More and more of these historic diners are being forgotten, scrapped and demolished. The Lisbon community, among many others hope to see this one survive. It’s unfortunate that so many others have been tossed aside. These diners are a staple of our history, and should be preserved, not destroyed.
So how did these diners come to rise in popularity in the United States in the first place? We can take this all the way back to the late 19th century with street carts offering snacks and lunches to hungry people on the go. These carts had eventually made the transition to larger lunch wagons. Think modern day food trucks, only with splintered wood and a questionably dirty-looking appearance. Walter Scott is the first known American pioneer of these wagons. Though, while many of these wagons may have been more worn down, cheaply made and questionable in cleanliness, some displayed elaborately designed coffee urns and etched windows, alongside intricate woodwork and other Gilded-Age decor.
Along comes lunch wagon manufacturer Patrick Tierney, whose design would come to earn him the title of creator of the polished diner image. His prefabricated eatery designs featured tiled floors and indoor restrooms, which at the time was unheard of for such a place. During this time, train dining cars had become the standard for food service on the move. Manufacturers began running with Tierney’s designs, combining them in the image of dining cars seen on trains. These manufacturers then began building and shipping these train-like dining cars across the US. People would eventually begin shortening the name, simply calling them “diners” by the mid-1920s. These diners would eventually become America’s most widespread 24-hour public establishments, and would become an essential part of urban culture, along with bars and nightclubs.
Most trains in the 1930s took on a chrome, streamlined look to match one of the most popular trains at the time: the 1934 Burlington Zephyr train. As trains started to take on this look, diners would follow to match. Roland Stickey, a New York inventor and designer had put together the design for the Sterling Streamliner diner model for the J.B. Judkins Company of Massachusetts. It was the first model to look so much like a train that people thought it may actually be a train car missing the engine or passenger cars. The design quickly grew to popularity, and similar designs were soon being shipped across the country. Most of these were built in New Jersey, which is still often noted as America’s diner capital for this reason.
Diners were originally shipped by either truck or train, which was the main reason for their limited, long and minimal design.
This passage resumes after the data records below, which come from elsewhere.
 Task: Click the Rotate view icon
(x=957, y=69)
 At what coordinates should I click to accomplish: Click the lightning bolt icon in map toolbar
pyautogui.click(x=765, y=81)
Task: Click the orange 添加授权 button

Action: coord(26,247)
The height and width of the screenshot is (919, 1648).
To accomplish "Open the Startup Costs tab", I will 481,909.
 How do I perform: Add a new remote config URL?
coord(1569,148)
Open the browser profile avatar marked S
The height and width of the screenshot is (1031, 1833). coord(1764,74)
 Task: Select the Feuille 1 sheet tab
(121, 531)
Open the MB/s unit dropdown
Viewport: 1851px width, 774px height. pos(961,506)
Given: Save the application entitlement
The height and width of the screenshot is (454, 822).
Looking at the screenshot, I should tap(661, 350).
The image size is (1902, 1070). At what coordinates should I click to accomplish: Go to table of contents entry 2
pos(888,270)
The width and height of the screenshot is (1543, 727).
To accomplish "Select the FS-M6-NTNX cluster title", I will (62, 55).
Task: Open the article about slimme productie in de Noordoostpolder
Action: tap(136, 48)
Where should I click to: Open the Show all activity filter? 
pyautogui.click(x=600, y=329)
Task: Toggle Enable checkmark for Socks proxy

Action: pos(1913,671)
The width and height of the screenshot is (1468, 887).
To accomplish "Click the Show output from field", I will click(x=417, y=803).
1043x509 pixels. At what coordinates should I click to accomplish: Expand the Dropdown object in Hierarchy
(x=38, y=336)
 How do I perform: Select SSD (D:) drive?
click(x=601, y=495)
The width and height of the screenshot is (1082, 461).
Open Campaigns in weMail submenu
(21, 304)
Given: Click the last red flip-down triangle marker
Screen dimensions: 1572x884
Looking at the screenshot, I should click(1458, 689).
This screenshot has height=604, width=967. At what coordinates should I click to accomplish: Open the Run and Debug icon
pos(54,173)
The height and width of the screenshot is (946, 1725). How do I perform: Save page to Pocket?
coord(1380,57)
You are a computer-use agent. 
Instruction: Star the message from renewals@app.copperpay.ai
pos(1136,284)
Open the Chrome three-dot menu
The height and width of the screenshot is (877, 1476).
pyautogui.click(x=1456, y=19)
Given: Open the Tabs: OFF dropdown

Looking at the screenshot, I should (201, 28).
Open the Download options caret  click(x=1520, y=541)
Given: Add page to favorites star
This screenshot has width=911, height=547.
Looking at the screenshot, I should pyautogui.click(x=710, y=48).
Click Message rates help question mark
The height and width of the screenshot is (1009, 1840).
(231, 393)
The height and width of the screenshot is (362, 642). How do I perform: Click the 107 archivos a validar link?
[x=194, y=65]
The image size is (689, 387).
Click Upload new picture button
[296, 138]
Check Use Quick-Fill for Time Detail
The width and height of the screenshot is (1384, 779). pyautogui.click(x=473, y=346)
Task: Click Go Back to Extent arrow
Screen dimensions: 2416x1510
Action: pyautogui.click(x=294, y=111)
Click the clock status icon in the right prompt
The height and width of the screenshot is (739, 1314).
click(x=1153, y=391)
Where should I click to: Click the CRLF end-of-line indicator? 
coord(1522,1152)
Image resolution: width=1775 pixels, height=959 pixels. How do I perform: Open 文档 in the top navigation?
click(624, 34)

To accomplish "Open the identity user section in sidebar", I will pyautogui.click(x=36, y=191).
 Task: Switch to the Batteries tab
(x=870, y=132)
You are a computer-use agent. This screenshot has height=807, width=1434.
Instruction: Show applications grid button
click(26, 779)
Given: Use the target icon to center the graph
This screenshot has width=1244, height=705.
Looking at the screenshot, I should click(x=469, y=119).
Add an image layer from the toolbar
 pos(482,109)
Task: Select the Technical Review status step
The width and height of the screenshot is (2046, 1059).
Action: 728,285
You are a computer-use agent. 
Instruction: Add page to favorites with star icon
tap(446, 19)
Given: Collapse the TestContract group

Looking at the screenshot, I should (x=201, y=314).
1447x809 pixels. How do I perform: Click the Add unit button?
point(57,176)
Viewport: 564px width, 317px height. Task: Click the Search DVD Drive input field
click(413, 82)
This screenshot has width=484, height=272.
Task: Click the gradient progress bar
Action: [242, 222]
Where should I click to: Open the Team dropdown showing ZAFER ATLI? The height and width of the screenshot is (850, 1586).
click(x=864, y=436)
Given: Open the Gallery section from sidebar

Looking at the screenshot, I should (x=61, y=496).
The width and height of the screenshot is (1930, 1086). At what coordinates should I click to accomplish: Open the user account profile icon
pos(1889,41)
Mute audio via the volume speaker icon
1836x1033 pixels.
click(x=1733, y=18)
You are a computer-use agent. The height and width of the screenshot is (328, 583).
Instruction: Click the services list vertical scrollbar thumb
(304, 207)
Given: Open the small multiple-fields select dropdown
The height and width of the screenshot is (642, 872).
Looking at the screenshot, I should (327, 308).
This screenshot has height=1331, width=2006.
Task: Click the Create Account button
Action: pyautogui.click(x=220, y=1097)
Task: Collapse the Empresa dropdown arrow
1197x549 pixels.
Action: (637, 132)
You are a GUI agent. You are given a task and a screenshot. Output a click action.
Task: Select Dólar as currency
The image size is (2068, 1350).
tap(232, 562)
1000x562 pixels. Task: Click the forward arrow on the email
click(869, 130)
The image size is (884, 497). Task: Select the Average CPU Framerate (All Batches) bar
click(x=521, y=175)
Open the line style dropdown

For years they could only be shipped in one piece. In the 1940s however, the Paramount Diner Manufacturer had come up with a way to design them so that they could be shipped in multiple pieces and constructed on site, freeing diners from their restricted shapes.
Diners and soda fountains had eventually become a symbol of prosperity and optimism in America during the 1950s. Being open for 24 hours a day, diners brought anyone from teenagers on dates to overnight factory workers. They had also served as symbols of loneliness and isolation as seen in Edward Hopper’s iconic 1942 painting entitled Nighthawks.
The well-known painting shows a few occupants sitting at the counter of a quiet diner, which glows softly, giving off the warm night light in an urban setting. Also fitting to their history of human connection between Americans, you could look to Normal Rockwell’s 1958 painting, The Runaway.
This painting features a young boy and a highway patrolman at the counter of an anonymous diner.
Today, many non-prefab restaurants continue to imitate the look of these diners, including franchises like Denny’s, often with their interior design. Waffle House is another to keep up the interior layout derived from these diners.